Burg l Die Stadtbibliothek "Brigitte Reimann" in Burg hatte kürzlich zur "Duo Premiere" eingeladen. Und trotz einer fehlerhaften Information, die Veranstaltung finde in der Stadthalle statt, kamen viele Leute, um das Ereignis in der Bibliothek zu erleben.

Die in Niegripp lebende Schriftstellerin Dorothea Iser feierte die Premiere ihres Gedichtbandes "Wenn Pferde fliegen ...", der vom Kader Künstler Erhard Holley illustriert wurde. Holley konnte wegen einer Erkrankung nicht anwesend sein. Deshalb schilderte Iser eingangs die Entstehungsgeschichte des aufwändig gestalteten Bandes von der spontanen Idee "Wir müssten mal ein Buch zusammen machen" bis hin zur technisch schwierigen Umsetzung, die von dem Typografen und Illustrator des Dorise-Verlages, Michael Olm, der erst kürzlich verstorben ist, glänzend realisiert wurde.

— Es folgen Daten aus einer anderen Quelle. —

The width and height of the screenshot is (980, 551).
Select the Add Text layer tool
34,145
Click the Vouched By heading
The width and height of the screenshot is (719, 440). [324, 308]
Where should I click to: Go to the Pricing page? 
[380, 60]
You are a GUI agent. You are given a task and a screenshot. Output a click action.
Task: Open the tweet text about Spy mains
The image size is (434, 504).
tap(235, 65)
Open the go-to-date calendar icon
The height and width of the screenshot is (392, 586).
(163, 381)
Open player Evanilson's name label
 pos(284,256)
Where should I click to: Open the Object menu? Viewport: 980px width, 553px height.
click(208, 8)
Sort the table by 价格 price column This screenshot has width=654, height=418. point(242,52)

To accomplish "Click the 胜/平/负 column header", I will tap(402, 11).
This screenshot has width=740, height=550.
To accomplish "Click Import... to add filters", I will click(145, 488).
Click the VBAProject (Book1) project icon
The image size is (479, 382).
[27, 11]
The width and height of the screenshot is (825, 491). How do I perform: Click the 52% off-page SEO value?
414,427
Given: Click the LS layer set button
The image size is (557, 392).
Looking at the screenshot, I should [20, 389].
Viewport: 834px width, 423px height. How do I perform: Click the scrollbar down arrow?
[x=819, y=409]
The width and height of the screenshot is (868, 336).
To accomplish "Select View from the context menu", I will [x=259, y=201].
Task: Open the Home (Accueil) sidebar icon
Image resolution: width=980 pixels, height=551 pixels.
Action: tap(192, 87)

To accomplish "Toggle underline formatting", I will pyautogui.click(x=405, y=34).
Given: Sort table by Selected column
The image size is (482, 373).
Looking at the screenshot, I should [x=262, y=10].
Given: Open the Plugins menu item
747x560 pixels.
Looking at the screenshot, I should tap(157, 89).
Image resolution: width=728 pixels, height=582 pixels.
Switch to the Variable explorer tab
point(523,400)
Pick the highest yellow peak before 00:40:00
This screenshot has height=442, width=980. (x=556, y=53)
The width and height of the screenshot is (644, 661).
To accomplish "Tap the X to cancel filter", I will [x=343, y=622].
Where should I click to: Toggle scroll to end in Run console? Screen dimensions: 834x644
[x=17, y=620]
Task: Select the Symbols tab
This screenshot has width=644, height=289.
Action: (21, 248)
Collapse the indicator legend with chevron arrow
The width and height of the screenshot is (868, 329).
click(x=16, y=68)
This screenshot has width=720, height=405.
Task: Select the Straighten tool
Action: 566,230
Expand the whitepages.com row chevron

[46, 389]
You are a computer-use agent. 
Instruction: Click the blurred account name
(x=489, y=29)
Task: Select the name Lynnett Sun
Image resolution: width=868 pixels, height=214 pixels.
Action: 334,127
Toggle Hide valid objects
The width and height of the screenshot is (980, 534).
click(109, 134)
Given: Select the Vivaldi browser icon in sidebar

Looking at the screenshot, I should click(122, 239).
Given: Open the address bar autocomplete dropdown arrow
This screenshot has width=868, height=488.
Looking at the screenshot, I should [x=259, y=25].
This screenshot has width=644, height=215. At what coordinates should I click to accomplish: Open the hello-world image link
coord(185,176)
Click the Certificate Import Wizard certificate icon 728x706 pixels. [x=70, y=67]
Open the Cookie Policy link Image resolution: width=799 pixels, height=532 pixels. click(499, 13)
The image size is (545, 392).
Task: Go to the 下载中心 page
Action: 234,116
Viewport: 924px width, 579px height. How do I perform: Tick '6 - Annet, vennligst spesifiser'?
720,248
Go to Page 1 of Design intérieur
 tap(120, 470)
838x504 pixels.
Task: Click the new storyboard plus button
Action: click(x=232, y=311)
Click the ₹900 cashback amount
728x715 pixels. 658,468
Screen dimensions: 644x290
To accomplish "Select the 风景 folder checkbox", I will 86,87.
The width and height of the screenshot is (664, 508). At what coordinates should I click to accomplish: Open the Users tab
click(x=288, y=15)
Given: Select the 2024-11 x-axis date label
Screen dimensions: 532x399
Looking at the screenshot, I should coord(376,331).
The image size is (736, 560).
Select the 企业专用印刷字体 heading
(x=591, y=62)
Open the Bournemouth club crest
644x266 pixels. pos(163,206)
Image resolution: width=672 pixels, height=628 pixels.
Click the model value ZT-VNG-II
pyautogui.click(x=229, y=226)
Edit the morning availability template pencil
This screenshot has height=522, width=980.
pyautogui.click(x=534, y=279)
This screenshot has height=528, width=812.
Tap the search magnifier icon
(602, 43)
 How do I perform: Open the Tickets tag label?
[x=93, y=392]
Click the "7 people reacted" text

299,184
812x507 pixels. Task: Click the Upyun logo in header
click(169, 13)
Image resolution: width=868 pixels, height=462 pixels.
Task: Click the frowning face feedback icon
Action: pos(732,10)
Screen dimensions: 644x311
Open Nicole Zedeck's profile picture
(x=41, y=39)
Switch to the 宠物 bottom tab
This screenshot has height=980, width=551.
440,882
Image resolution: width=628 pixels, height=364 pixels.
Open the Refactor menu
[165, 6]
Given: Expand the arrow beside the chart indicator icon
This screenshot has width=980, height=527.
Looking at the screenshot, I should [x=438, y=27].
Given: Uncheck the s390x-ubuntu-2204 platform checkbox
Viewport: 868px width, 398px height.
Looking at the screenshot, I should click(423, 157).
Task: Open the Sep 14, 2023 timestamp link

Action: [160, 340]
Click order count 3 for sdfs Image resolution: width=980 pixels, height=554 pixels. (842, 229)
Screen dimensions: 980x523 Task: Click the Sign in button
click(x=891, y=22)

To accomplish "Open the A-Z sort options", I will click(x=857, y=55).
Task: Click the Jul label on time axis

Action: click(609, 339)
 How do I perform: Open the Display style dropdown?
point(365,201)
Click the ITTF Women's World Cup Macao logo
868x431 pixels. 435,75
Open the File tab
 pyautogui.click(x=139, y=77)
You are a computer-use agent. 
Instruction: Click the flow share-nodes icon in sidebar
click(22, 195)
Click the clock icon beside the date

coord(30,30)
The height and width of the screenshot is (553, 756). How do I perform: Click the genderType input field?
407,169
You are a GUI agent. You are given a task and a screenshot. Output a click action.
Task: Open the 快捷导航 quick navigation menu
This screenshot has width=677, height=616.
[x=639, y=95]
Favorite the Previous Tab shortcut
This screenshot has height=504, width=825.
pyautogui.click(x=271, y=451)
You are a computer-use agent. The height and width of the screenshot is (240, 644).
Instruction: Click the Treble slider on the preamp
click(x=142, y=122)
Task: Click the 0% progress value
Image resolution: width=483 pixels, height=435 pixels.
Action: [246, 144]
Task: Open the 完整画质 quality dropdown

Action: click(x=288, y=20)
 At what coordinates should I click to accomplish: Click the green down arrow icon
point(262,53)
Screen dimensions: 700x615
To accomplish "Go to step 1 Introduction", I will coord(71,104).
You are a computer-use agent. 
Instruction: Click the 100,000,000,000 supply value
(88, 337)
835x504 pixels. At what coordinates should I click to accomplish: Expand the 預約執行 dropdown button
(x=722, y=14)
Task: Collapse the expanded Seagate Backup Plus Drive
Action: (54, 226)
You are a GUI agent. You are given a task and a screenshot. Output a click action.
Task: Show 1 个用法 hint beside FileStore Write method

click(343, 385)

Bedenken, dass es sich nur um traurige Gedichte handeln könnte, trat Iser mit ihrer Lesung entgegen. Sie brachte - wie eigentlich immer - Feinsinniges zu Gehör, eine bunte Mischung aus heiteren und nachdenklichen Gedichten, manche mit Augenzwinkern, andere mit einem Schuss Humor, dessen Kategorisierung schwerfällt. Ists Ironie oder Galgenhumor - oder was?

Der Band enthält natürlich Ungereimtes. Dass man reichlich Gereimtes zu lesen bekommt, macht ihn zu einer Iserschen Kostbarkeit, zu bestellen unter ISBN: 978-3-942401-33-3.

Den zweiten Teil des Abends bestritt Ursula Maria Djaschi, die Autorin von "Leih mir deine Flügel" und von "Im Osten". Letzteres Buch war der Grund zur Premierenfeier, denn nun kam die überarbeitete Nachauflage (978-3-942401-35-7) auf den Markt. Ursula Maria Djaschi schildert darin die 20 Jahre nach dem Mauerfall aus dem persönlichen Erleben. Das macht das Buch spannend, weil es verdichtet, wie sich Denkweisen mit veränderten Lebensmittelpunkten ändern. Es ist zugleich besinnlich und vergnüglich.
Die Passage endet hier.